É comum que, para fins sucessórios, sejam doados bens em vida aos herdeiros, com o devido recolhimento do Imposto sobre Transmissão Causa Mortis e Doação (ITCMD). Contudo, a Receita Federal passou a autuar os doadores para que efetuem o recolhimento do Imposto de Renda sobre a diferença entre o valor declarado na última Declaração de IR e o valor constante na escritura pública de doação.

Os tribunais brasileiros vêm divergindo em relação à questão. Embora a própria lei apresente diversas inconsistências, o Supremo Tribunal Federal decidiu recentemente pela incidência, em dissonância à própria jurisprudência anterior.

A Lei nº 7.713/1988, em seu artigo 22, inciso III, prevê que, na determinação do ganho de capital, serão excluídas "as doações em adiantamento da legítima". Ademais, doações são, por definição, um ato de liberalidade do doador, conforme dispõe o artigo 538 do Código Civil. Por ser um ato gratuito, a doação não constitui renda ou proventos e não gera disponibilidade econômica ou jurídica de renda. Na verdade, a doação representa uma diminuição patrimonial para o doador.

A Constituição Federal, em seu artigo 145, §1º, estabelece que os impostos devem ser "graduados segundo a capacidade econômica do contribuinte". A cobrança do imposto de renda nesse caso desrespeita tal princípio da capacidade contributiva, pois não há ganho econômico real para o doador. Ainda, nos termos do artigo 155, I da Constituição, a doação está sujeita ao ITCMD. Assim, a cobrança de imposto de renda sobre ganho de capital em doações resulta em uma invasão de competência e em bitributação, visto que há cobrança de mais de um tributo sobre o mesmo fato gerador.

O Tribunal Regional Federal da 4ª Região, na Arguição de Inconstitucionalidade nº 2004.70.01.005114-0, concluiu que "não caracteriza acréscimo patrimonial a doação de ascendente para descendente com atualização dos valores dos bens declarados para valores de mercado".

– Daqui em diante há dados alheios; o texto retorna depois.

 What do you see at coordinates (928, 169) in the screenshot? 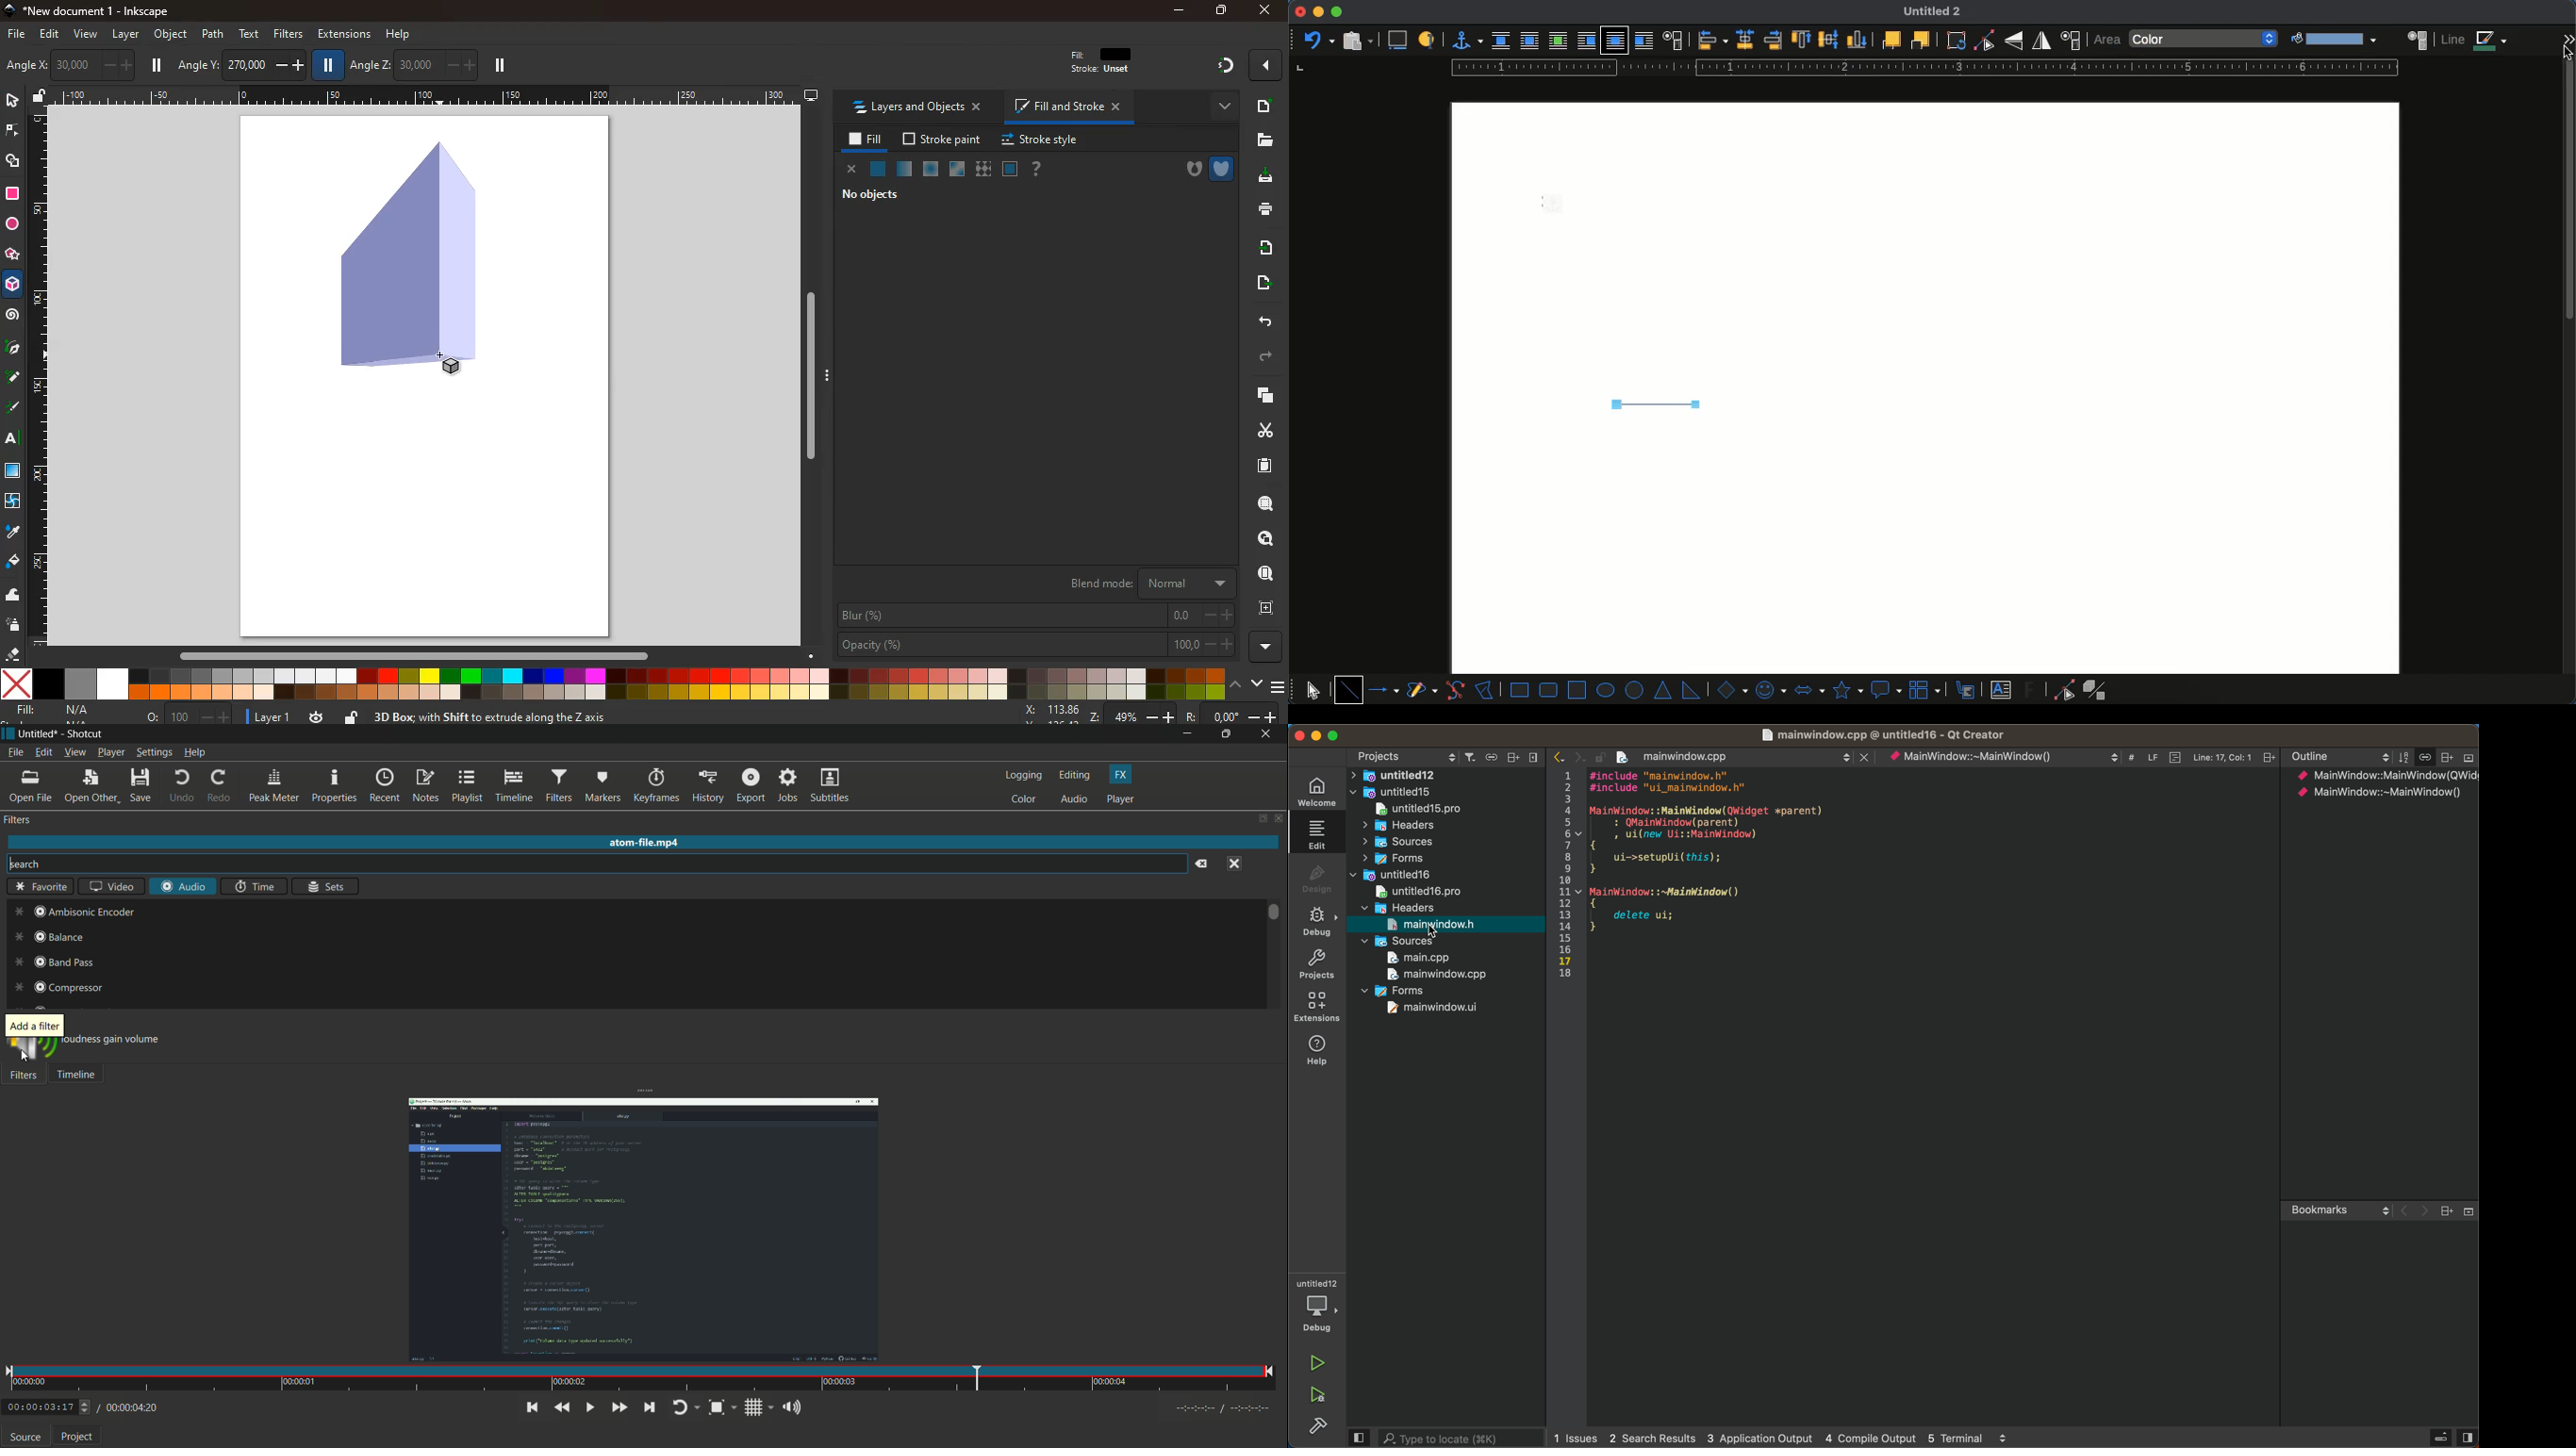
I see `ice` at bounding box center [928, 169].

Da mesma forma, o próprio Supremo Tribunal Federal já decidiu pela não incidência na antecipação de legítima, o que ensejaria bitributação, conforme ARE nº 1.387.761, julgado em 22/02/2023. Porém, recentemente, no julgamento do RE 1.425.609 em 20/05/2024, o Supremo entendeu pela ausência de bitributação e pela validade da cobrança do Imposto de Renda sobre o ganho de capital no caso de doação. Nenhum dos julgados têm efeito vinculante, logo, não vinculam o Poder Judiciário, a Administração Tributária e os contribuintes, servindo apenas como precedentes.

Verifica-se, portanto, que há relevante divergência jurisprudencial acerca do tema, embora a tributação caracterize afronta a diversos princípios constitucionais. A judicialização é possível nos casos concretos, seja para prevenir autuações ou para defesa contra estas.